───── Records for the task
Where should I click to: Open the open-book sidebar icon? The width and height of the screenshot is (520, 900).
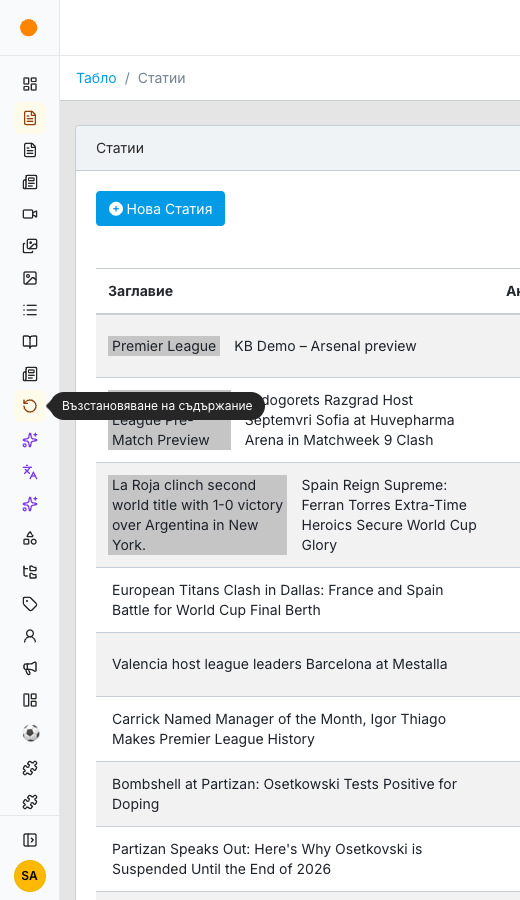[29, 342]
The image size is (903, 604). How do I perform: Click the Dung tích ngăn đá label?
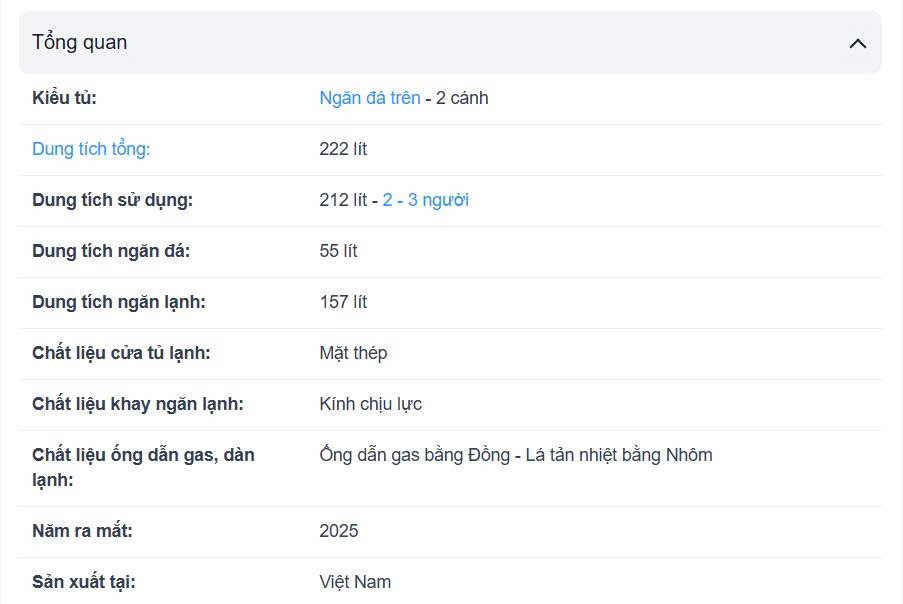coord(111,251)
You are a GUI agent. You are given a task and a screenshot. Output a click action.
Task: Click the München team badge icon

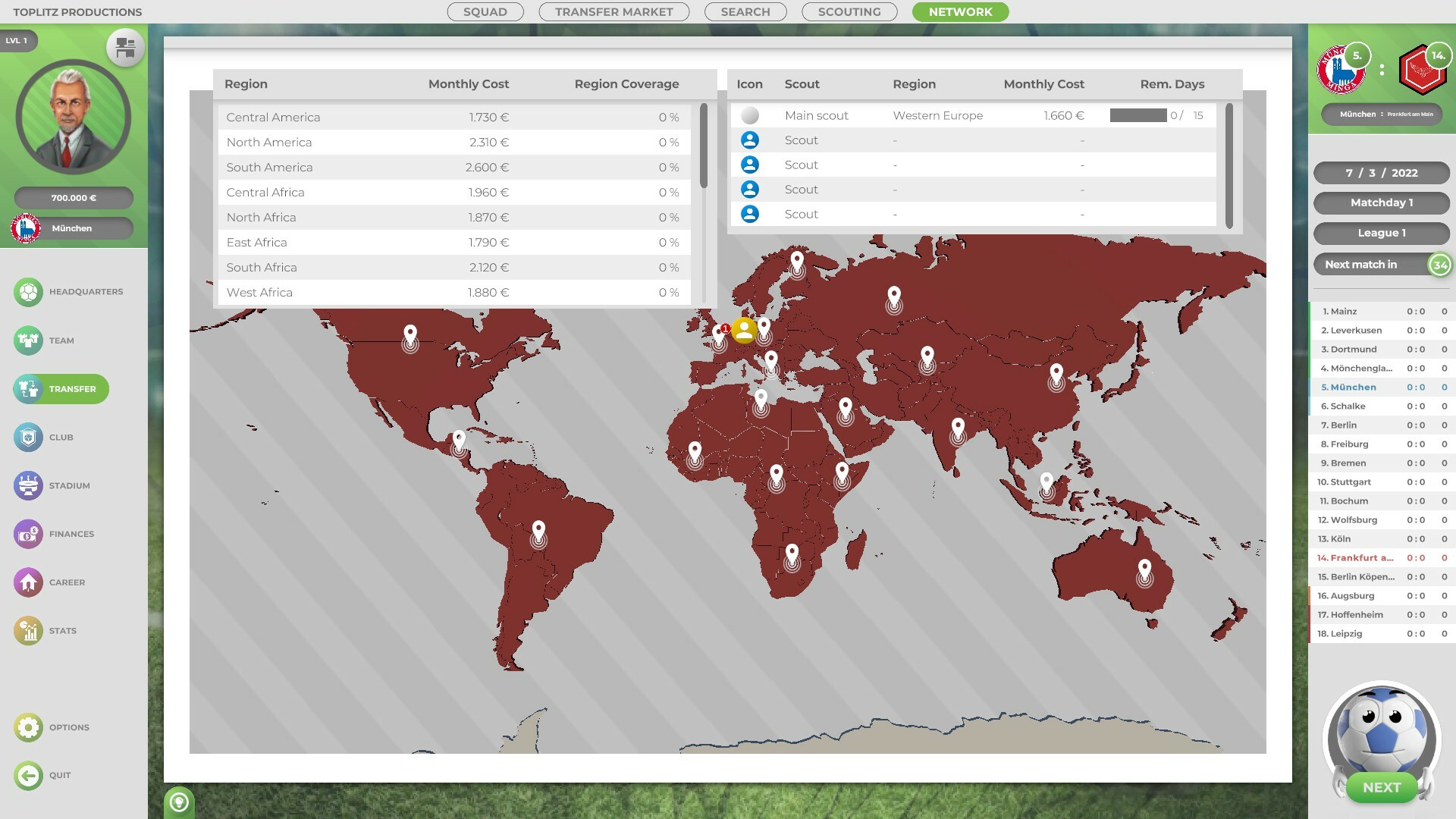pyautogui.click(x=25, y=228)
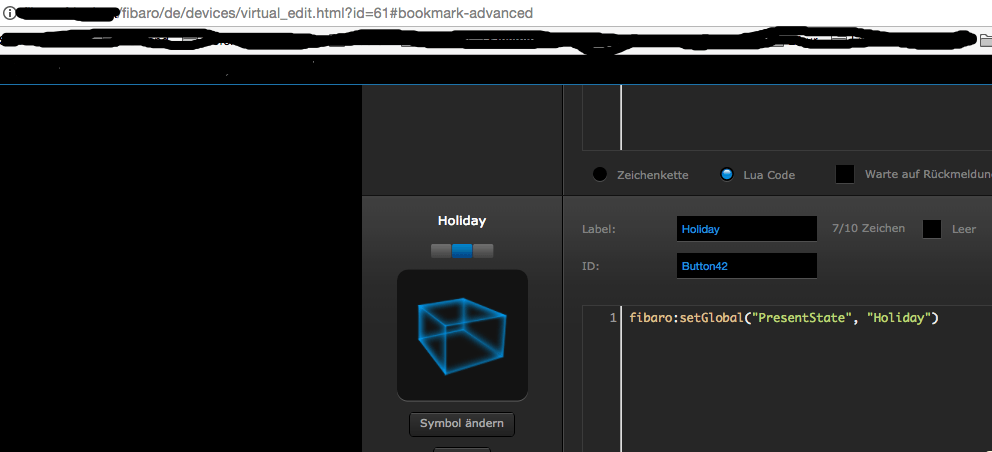Viewport: 992px width, 452px height.
Task: Toggle the Leer checkbox
Action: click(x=932, y=229)
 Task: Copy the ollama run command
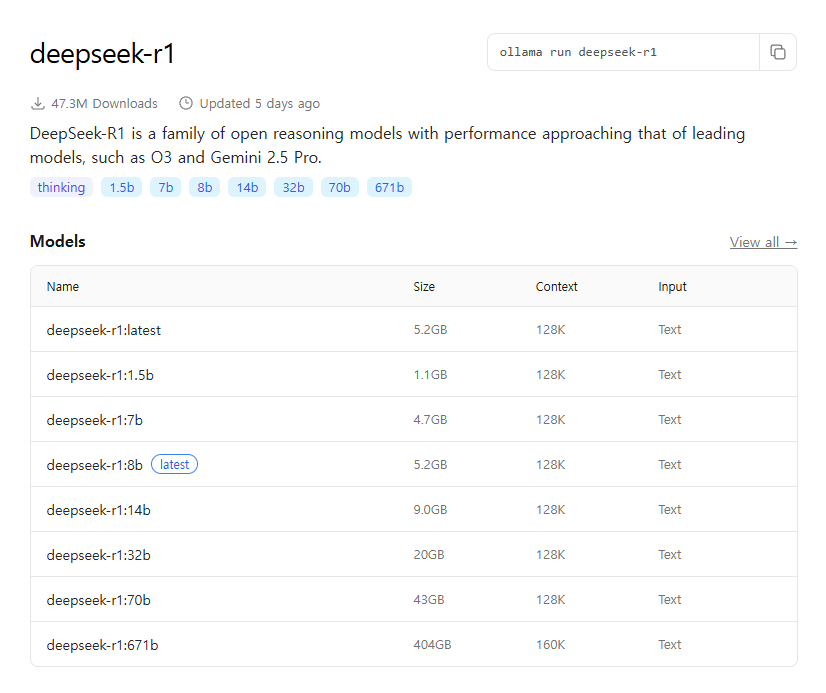pos(778,52)
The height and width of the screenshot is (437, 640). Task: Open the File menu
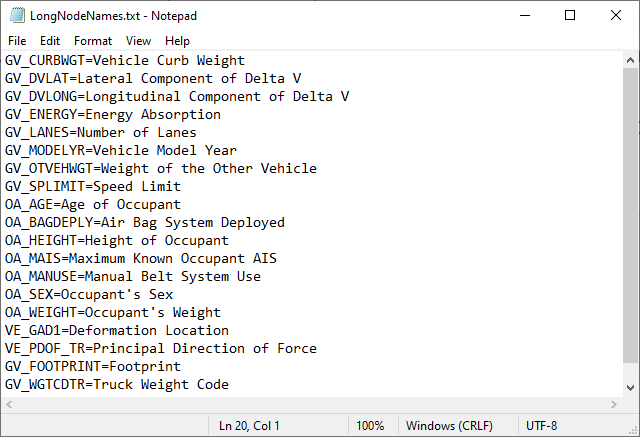point(17,41)

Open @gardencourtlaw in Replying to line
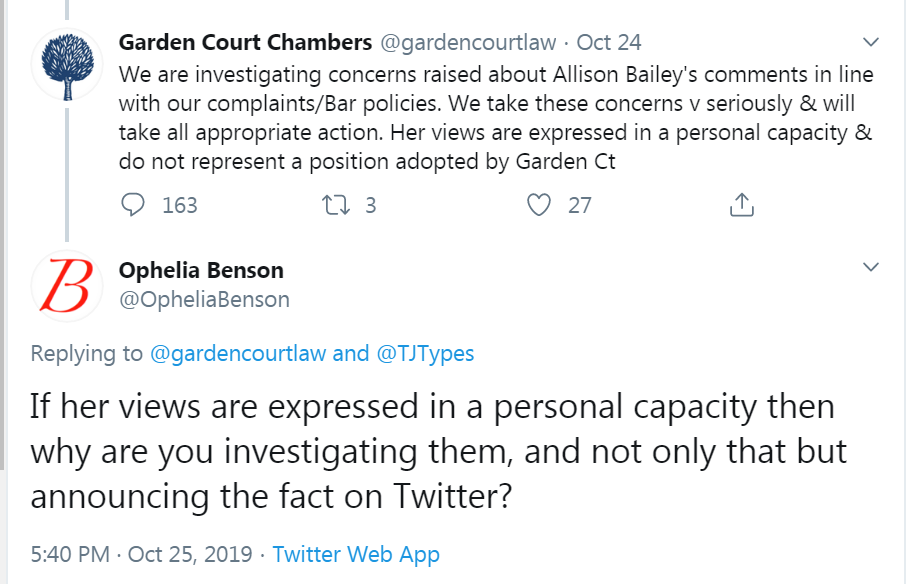237,353
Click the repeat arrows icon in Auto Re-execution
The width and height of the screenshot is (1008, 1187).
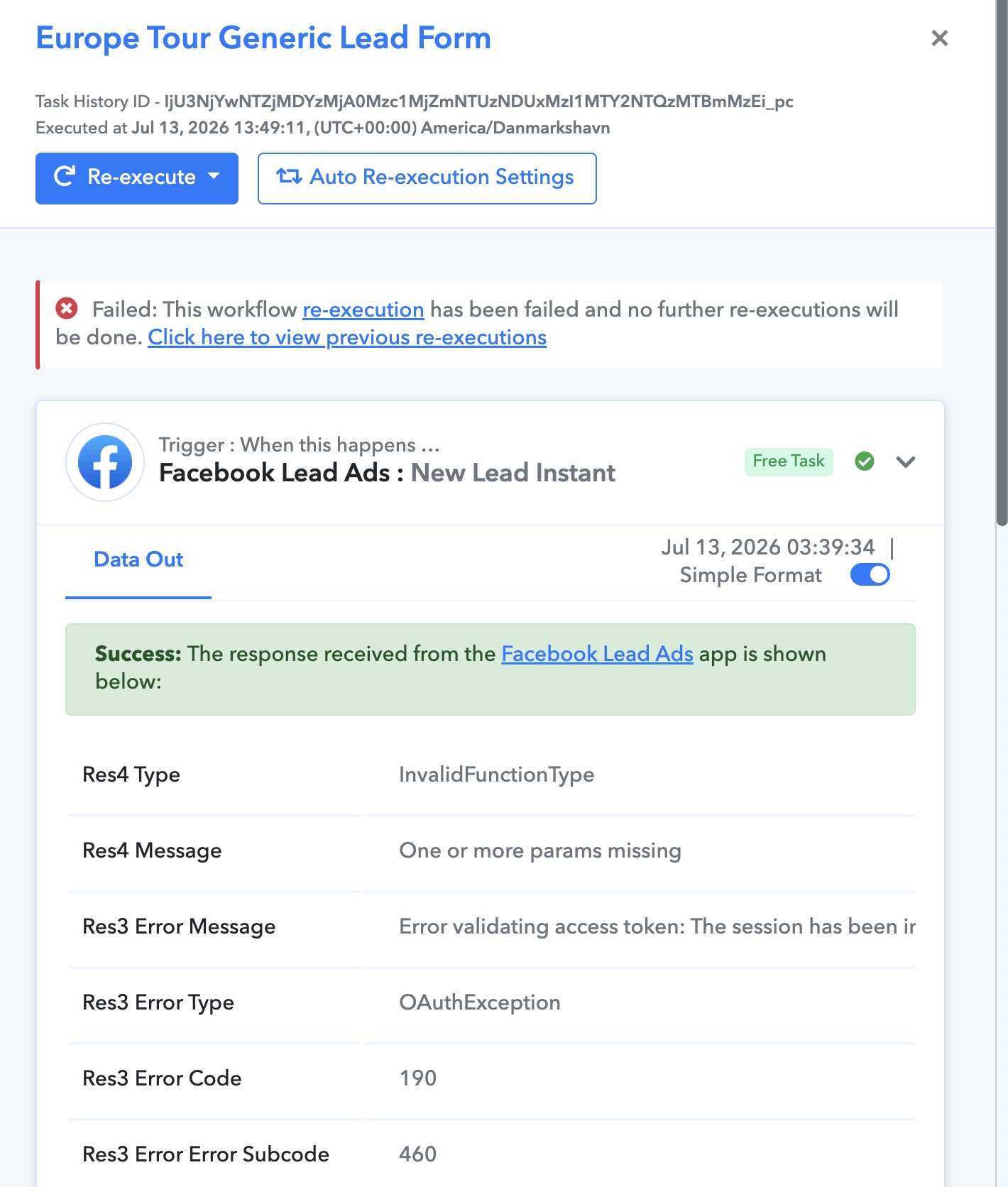[x=289, y=176]
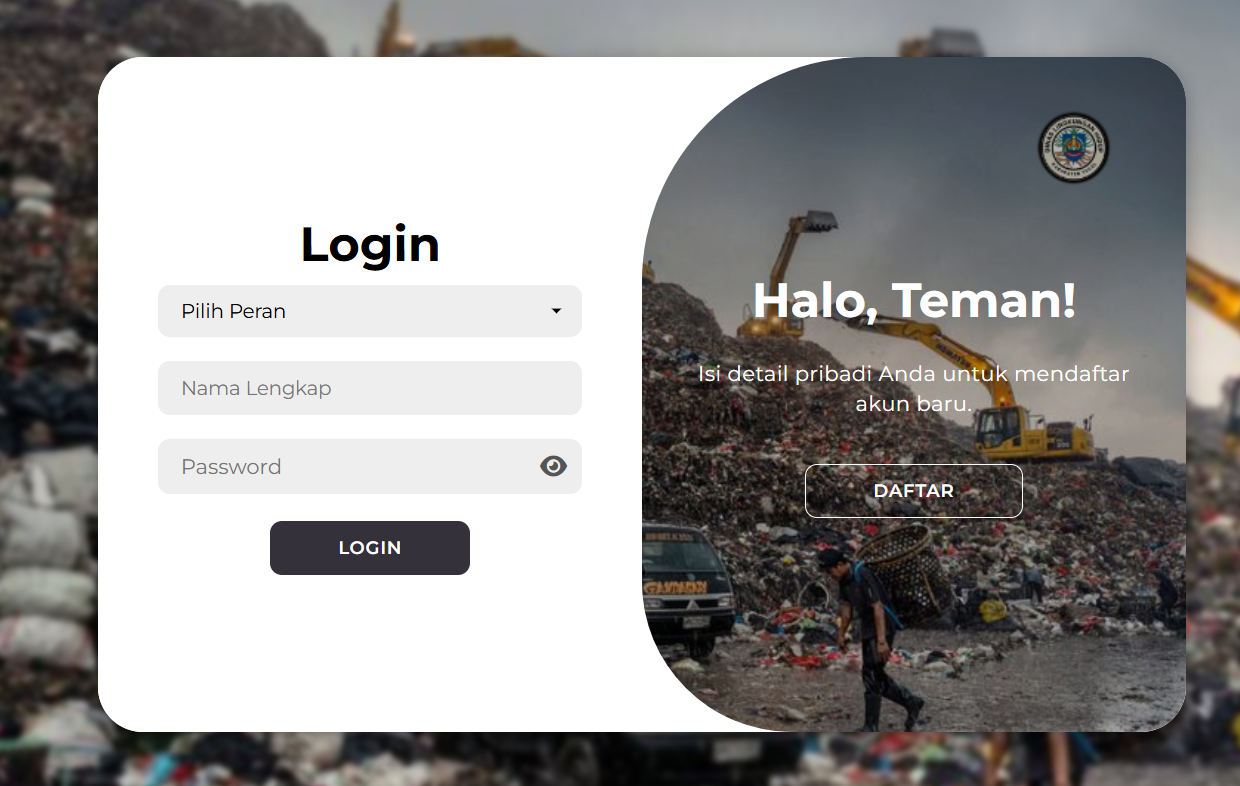Click the raised excavator bucket atop the pile
Image resolution: width=1240 pixels, height=786 pixels.
(819, 222)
──────────
Reproduce every line above exactly as written, omitting the images.

Where should I click to: Open the open-book sidebar icon? The width and height of the screenshot is (520, 900).
[29, 342]
The image size is (903, 604). How do I perform: Click the Dung tích ngăn đá label?
coord(111,251)
You are a GUI agent. You are given a task and a screenshot. Output a click action.
Task: Click the München team badge icon

pyautogui.click(x=25, y=228)
Viewport: 992px width, 452px height.
Task: Toggle the Leer checkbox
Action: click(x=932, y=229)
 Task: Copy the ollama run command
pos(778,52)
The height and width of the screenshot is (437, 640). Task: Open the File menu
point(17,41)

Open @gardencourtlaw in Replying to line
237,353
Click the repeat arrows icon in Auto Re-execution
The width and height of the screenshot is (1008, 1187).
[x=289, y=176]
Click the raised excavator bucket atop the pile
Image resolution: width=1240 pixels, height=786 pixels.
(819, 222)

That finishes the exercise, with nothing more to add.